> [Problem details]:
Can you copy out, word for word, the items from the line containing "winapi (1) (1124, 982)" up to and including the last item?

> [Records for the exercise]:
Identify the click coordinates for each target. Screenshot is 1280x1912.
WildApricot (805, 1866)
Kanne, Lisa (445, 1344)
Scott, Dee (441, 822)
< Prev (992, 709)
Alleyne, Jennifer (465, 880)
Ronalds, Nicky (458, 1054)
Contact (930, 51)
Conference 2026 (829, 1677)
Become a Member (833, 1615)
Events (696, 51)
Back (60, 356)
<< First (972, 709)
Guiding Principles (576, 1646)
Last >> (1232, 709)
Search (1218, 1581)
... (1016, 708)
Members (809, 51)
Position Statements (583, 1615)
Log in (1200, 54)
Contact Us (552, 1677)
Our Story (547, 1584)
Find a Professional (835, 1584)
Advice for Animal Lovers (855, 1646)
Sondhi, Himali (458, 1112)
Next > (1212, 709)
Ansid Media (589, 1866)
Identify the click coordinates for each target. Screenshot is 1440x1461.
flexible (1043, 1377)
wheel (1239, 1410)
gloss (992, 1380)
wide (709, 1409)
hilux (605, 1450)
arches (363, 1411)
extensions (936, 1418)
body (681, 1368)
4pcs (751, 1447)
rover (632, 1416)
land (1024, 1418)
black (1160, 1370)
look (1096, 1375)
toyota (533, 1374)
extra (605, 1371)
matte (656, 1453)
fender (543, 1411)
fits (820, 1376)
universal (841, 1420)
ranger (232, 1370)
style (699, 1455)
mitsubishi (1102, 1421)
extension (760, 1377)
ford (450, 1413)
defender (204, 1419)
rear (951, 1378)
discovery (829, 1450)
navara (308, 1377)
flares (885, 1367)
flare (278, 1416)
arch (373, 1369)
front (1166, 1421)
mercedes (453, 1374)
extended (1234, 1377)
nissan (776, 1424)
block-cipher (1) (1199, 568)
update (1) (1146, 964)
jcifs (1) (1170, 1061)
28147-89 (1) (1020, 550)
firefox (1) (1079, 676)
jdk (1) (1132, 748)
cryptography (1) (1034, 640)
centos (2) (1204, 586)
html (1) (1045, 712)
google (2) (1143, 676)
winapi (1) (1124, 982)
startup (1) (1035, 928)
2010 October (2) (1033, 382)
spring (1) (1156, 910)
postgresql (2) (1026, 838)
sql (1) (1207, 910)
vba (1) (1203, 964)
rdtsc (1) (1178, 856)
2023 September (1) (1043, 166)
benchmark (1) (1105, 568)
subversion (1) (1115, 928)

> [Answer to this task]:
winapi (1) (1124, 982)
startup (1) (1035, 928)
2010 October (2) (1033, 382)
spring (1) (1156, 910)
postgresql (2) (1026, 838)
sql (1) (1207, 910)
vba (1) (1203, 964)
rdtsc (1) (1178, 856)
2023 September (1) (1043, 166)
benchmark (1) (1105, 568)
subversion (1) (1115, 928)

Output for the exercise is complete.